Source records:
......

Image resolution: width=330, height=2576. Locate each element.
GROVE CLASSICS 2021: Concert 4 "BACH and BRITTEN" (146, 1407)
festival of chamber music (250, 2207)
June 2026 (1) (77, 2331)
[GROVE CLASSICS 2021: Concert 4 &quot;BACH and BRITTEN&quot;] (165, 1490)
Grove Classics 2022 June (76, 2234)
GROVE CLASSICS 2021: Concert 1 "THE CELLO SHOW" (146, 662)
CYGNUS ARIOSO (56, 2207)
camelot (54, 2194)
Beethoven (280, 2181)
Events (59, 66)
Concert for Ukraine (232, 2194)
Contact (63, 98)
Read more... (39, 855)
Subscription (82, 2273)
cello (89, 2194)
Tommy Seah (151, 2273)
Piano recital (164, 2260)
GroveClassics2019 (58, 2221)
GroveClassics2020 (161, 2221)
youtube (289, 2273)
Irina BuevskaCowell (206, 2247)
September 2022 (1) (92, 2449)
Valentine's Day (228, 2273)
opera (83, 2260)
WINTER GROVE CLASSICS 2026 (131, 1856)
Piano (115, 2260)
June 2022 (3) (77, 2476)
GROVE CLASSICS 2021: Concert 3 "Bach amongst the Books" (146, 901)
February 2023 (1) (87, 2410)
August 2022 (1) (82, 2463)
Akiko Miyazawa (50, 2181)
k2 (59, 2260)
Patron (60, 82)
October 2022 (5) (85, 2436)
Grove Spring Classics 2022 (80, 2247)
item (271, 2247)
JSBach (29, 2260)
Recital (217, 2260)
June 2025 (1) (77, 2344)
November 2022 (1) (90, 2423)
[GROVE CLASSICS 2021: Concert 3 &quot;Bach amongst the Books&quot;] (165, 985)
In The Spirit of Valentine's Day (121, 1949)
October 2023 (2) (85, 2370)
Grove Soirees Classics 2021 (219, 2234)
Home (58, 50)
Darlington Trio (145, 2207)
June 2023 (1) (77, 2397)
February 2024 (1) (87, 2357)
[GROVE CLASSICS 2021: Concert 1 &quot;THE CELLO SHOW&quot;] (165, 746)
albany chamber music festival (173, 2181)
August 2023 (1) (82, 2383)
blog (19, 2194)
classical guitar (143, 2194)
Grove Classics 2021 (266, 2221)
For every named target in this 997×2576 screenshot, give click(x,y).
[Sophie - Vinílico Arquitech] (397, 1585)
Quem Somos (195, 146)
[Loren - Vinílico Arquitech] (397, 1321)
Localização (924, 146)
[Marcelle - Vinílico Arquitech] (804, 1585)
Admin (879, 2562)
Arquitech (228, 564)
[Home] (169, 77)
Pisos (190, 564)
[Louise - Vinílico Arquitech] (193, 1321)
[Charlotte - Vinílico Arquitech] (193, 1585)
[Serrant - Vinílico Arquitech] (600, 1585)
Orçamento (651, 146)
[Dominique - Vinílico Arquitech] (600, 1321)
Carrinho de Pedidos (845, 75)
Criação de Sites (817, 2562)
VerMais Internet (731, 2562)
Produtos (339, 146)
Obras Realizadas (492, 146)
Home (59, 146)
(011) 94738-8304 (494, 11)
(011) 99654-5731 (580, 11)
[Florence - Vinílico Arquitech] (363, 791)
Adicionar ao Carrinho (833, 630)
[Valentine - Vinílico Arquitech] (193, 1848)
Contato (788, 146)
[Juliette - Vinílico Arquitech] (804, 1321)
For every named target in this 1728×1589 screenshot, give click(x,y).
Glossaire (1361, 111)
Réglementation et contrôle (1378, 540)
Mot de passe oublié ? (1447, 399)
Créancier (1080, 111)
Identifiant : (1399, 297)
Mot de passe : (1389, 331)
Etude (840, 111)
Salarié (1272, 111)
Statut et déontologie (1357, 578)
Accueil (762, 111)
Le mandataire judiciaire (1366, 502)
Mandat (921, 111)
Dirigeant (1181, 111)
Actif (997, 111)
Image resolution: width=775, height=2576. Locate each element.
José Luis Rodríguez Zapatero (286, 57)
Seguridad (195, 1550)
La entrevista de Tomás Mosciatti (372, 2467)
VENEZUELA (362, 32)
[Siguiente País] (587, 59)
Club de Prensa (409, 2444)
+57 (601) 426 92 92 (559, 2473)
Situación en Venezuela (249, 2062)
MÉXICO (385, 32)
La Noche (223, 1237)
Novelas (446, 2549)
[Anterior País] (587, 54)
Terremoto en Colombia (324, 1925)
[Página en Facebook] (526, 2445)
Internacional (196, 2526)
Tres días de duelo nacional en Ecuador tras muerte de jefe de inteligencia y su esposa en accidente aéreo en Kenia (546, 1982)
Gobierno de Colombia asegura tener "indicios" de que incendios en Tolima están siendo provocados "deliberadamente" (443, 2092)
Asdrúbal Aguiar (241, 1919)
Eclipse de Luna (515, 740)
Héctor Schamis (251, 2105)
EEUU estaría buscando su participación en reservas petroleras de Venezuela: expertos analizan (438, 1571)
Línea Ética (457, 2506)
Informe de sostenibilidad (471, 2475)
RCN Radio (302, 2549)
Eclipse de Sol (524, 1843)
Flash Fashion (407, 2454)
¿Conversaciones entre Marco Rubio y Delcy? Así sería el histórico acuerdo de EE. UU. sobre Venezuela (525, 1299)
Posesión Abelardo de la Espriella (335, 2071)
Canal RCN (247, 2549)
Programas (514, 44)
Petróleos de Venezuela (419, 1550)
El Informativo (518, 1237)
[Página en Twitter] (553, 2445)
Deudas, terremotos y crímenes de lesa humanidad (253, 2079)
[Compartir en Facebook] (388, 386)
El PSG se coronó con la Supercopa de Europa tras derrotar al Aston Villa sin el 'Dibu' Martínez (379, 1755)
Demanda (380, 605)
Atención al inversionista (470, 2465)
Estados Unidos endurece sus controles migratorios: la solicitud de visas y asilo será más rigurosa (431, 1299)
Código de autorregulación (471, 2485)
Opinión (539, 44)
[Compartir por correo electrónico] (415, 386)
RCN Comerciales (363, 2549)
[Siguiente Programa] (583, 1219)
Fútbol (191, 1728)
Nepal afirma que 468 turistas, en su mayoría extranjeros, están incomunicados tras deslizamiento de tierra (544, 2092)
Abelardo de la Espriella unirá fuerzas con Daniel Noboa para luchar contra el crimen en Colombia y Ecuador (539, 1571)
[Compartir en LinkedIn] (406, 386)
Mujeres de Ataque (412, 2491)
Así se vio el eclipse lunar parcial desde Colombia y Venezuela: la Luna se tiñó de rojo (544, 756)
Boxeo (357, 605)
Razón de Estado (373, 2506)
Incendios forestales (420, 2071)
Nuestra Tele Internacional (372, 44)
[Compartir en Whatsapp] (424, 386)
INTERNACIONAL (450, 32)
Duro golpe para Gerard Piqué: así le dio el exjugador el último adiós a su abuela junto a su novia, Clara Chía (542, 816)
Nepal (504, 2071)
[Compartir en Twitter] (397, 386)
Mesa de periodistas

......

# [TASK PROMPT]
Please make an exact copy of the lines above from the line with "[Serrant - Vinílico Arquitech] (600, 1585)" through the line with "(011) 94738-8304 (494, 11)", both ends included.

# [RESPONSE TO THIS TASK]
[Serrant - Vinílico Arquitech] (600, 1585)
Orçamento (651, 146)
[Dominique - Vinílico Arquitech] (600, 1321)
Carrinho de Pedidos (845, 75)
Criação de Sites (817, 2562)
VerMais Internet (731, 2562)
Produtos (339, 146)
Obras Realizadas (492, 146)
Home (59, 146)
(011) 94738-8304 (494, 11)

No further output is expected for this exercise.